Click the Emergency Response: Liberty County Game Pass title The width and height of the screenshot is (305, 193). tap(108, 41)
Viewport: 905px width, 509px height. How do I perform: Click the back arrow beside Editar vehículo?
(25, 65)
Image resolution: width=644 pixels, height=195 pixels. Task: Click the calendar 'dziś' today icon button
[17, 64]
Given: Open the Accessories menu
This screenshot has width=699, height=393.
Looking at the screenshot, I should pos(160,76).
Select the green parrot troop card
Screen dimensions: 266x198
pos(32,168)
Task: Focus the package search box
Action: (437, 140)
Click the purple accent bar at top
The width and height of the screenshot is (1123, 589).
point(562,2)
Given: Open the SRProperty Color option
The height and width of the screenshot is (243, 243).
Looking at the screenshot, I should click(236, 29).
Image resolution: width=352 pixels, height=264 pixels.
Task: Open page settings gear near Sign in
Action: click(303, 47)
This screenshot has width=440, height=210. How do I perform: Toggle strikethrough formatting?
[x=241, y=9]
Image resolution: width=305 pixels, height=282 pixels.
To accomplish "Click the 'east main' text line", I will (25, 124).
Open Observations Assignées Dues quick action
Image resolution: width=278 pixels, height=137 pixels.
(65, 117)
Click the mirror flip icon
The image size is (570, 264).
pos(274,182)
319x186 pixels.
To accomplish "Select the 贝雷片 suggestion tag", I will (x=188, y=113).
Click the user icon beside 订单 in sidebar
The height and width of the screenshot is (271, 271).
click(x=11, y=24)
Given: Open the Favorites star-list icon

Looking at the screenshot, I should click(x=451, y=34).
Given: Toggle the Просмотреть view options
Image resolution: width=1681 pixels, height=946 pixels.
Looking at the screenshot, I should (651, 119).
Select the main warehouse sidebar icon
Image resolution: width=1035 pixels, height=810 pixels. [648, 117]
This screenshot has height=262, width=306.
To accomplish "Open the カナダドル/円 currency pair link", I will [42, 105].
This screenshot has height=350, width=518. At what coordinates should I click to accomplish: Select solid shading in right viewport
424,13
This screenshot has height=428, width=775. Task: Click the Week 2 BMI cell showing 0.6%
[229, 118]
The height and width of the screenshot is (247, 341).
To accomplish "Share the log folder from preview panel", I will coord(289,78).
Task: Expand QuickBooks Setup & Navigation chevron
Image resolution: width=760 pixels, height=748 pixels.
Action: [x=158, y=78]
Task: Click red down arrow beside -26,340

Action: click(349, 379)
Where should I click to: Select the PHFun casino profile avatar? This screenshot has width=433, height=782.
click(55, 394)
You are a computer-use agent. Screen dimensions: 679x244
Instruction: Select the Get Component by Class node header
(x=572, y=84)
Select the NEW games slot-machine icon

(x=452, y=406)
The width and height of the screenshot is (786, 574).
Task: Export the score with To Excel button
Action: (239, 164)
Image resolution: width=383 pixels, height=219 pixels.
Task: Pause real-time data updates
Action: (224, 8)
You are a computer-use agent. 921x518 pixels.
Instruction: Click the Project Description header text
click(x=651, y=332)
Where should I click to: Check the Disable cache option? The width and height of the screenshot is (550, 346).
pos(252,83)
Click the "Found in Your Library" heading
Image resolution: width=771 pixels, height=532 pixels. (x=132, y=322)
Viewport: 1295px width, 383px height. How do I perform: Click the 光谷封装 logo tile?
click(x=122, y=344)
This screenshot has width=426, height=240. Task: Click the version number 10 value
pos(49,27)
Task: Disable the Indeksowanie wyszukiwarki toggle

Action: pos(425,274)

+ + + + + + +

#### [DIRECTIONS]
The records above should be restated word for word in their entirety.

#### [ANSWER BELOW]
Click the Emergency Response: Liberty County Game Pass title The width and height of the screenshot is (305, 193). tap(108, 41)
Viewport: 905px width, 509px height. How do I perform: Click the back arrow beside Editar vehículo?
(25, 65)
Image resolution: width=644 pixels, height=195 pixels. Task: Click the calendar 'dziś' today icon button
[17, 64]
Given: Open the Accessories menu
This screenshot has width=699, height=393.
Looking at the screenshot, I should pos(160,76).
Select the green parrot troop card
Screen dimensions: 266x198
pos(32,168)
Task: Focus the package search box
Action: (437, 140)
Click the purple accent bar at top
The width and height of the screenshot is (1123, 589).
point(562,2)
Given: Open the SRProperty Color option
The height and width of the screenshot is (243, 243).
Looking at the screenshot, I should click(236, 29).
Image resolution: width=352 pixels, height=264 pixels.
Task: Open page settings gear near Sign in
Action: click(303, 47)
This screenshot has width=440, height=210. How do I perform: Toggle strikethrough formatting?
[x=241, y=9]
Image resolution: width=305 pixels, height=282 pixels.
To accomplish "Click the 'east main' text line", I will (25, 124).
Open Observations Assignées Dues quick action
Image resolution: width=278 pixels, height=137 pixels.
(65, 117)
Click the mirror flip icon
The image size is (570, 264).
pos(274,182)
319x186 pixels.
To accomplish "Select the 贝雷片 suggestion tag", I will (x=188, y=113).
Click the user icon beside 订单 in sidebar
The height and width of the screenshot is (271, 271).
click(x=11, y=24)
Given: Open the Favorites star-list icon

Looking at the screenshot, I should click(x=451, y=34).
Given: Toggle the Просмотреть view options
Image resolution: width=1681 pixels, height=946 pixels.
Looking at the screenshot, I should (651, 119).
Select the main warehouse sidebar icon
Image resolution: width=1035 pixels, height=810 pixels. [648, 117]
This screenshot has height=262, width=306.
To accomplish "Open the カナダドル/円 currency pair link", I will [42, 105].
This screenshot has height=350, width=518. At what coordinates should I click to accomplish: Select solid shading in right viewport
424,13
This screenshot has height=428, width=775. Task: Click the Week 2 BMI cell showing 0.6%
[229, 118]
The height and width of the screenshot is (247, 341).
To accomplish "Share the log folder from preview panel", I will coord(289,78).
Task: Expand QuickBooks Setup & Navigation chevron
Image resolution: width=760 pixels, height=748 pixels.
Action: [x=158, y=78]
Task: Click red down arrow beside -26,340

Action: click(349, 379)
Where should I click to: Select the PHFun casino profile avatar? This screenshot has width=433, height=782.
click(55, 394)
You are a computer-use agent. Screen dimensions: 679x244
Instruction: Select the Get Component by Class node header
(x=572, y=84)
Select the NEW games slot-machine icon

(x=452, y=406)
The width and height of the screenshot is (786, 574).
Task: Export the score with To Excel button
Action: (239, 164)
Image resolution: width=383 pixels, height=219 pixels.
Task: Pause real-time data updates
Action: (224, 8)
You are a computer-use agent. 921x518 pixels.
Instruction: Click the Project Description header text
click(x=651, y=332)
Where should I click to: Check the Disable cache option? The width and height of the screenshot is (550, 346).
pos(252,83)
Click the "Found in Your Library" heading
Image resolution: width=771 pixels, height=532 pixels. (x=132, y=322)
Viewport: 1295px width, 383px height. How do I perform: Click the 光谷封装 logo tile?
click(x=122, y=344)
This screenshot has width=426, height=240. Task: Click the version number 10 value
pos(49,27)
Task: Disable the Indeksowanie wyszukiwarki toggle

Action: pos(425,274)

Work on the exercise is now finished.